## Start

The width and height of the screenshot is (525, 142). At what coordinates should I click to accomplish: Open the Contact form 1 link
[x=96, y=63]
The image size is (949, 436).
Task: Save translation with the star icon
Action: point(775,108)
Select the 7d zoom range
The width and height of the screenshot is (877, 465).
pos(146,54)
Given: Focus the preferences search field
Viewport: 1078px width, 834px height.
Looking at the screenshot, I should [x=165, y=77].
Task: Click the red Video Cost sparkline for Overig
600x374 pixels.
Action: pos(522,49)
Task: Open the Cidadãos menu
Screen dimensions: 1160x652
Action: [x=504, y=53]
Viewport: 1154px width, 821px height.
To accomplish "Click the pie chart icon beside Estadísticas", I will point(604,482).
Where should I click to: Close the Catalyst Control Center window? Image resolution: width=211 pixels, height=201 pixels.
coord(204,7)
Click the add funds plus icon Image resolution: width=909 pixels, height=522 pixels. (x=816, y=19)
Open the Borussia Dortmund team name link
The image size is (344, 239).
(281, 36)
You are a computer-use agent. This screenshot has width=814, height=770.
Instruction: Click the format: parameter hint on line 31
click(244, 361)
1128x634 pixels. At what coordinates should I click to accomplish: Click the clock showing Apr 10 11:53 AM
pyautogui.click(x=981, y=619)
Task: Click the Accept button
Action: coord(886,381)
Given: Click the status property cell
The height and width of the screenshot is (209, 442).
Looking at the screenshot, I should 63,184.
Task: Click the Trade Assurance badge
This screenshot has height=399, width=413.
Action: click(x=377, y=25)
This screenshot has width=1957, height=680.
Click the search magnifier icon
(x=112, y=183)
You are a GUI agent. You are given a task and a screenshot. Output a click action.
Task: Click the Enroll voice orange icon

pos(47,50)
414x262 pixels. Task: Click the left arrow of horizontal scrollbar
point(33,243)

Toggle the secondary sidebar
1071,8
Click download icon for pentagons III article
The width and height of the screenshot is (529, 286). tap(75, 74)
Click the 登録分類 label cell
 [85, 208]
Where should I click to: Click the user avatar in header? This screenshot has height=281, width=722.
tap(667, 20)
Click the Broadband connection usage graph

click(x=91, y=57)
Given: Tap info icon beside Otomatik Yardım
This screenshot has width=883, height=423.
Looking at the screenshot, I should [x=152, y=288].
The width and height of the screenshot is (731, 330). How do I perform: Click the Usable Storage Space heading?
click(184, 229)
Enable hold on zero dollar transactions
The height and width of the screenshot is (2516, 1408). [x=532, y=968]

## End

Reproduce every line of the data above verbatim, from first to last.

▸ **RESPONSE TO THE EXERCISE**
The width and height of the screenshot is (525, 142). At what coordinates should I click to accomplish: Open the Contact form 1 link
[x=96, y=63]
The image size is (949, 436).
Task: Save translation with the star icon
Action: point(775,108)
Select the 7d zoom range
The width and height of the screenshot is (877, 465).
pos(146,54)
Given: Focus the preferences search field
Viewport: 1078px width, 834px height.
Looking at the screenshot, I should [x=165, y=77].
Task: Click the red Video Cost sparkline for Overig
600x374 pixels.
Action: pos(522,49)
Task: Open the Cidadãos menu
Screen dimensions: 1160x652
Action: [x=504, y=53]
Viewport: 1154px width, 821px height.
To accomplish "Click the pie chart icon beside Estadísticas", I will point(604,482).
Where should I click to: Close the Catalyst Control Center window? Image resolution: width=211 pixels, height=201 pixels.
coord(204,7)
Click the add funds plus icon Image resolution: width=909 pixels, height=522 pixels. (x=816, y=19)
Open the Borussia Dortmund team name link
The image size is (344, 239).
(281, 36)
You are a computer-use agent. This screenshot has width=814, height=770.
Instruction: Click the format: parameter hint on line 31
click(244, 361)
1128x634 pixels. At what coordinates should I click to accomplish: Click the clock showing Apr 10 11:53 AM
pyautogui.click(x=981, y=619)
Task: Click the Accept button
Action: coord(886,381)
Given: Click the status property cell
The height and width of the screenshot is (209, 442).
Looking at the screenshot, I should 63,184.
Task: Click the Trade Assurance badge
This screenshot has height=399, width=413.
Action: click(x=377, y=25)
This screenshot has width=1957, height=680.
Click the search magnifier icon
(x=112, y=183)
You are a GUI agent. You are given a task and a screenshot. Output a click action.
Task: Click the Enroll voice orange icon

pos(47,50)
414x262 pixels. Task: Click the left arrow of horizontal scrollbar
point(33,243)

Toggle the secondary sidebar
1071,8
Click download icon for pentagons III article
The width and height of the screenshot is (529, 286). tap(75, 74)
Click the 登録分類 label cell
 [85, 208]
Where should I click to: Click the user avatar in header? This screenshot has height=281, width=722.
tap(667, 20)
Click the Broadband connection usage graph

click(x=91, y=57)
Given: Tap info icon beside Otomatik Yardım
This screenshot has width=883, height=423.
Looking at the screenshot, I should [x=152, y=288].
The width and height of the screenshot is (731, 330). How do I perform: Click the Usable Storage Space heading?
click(184, 229)
Enable hold on zero dollar transactions
The height and width of the screenshot is (2516, 1408). [x=532, y=968]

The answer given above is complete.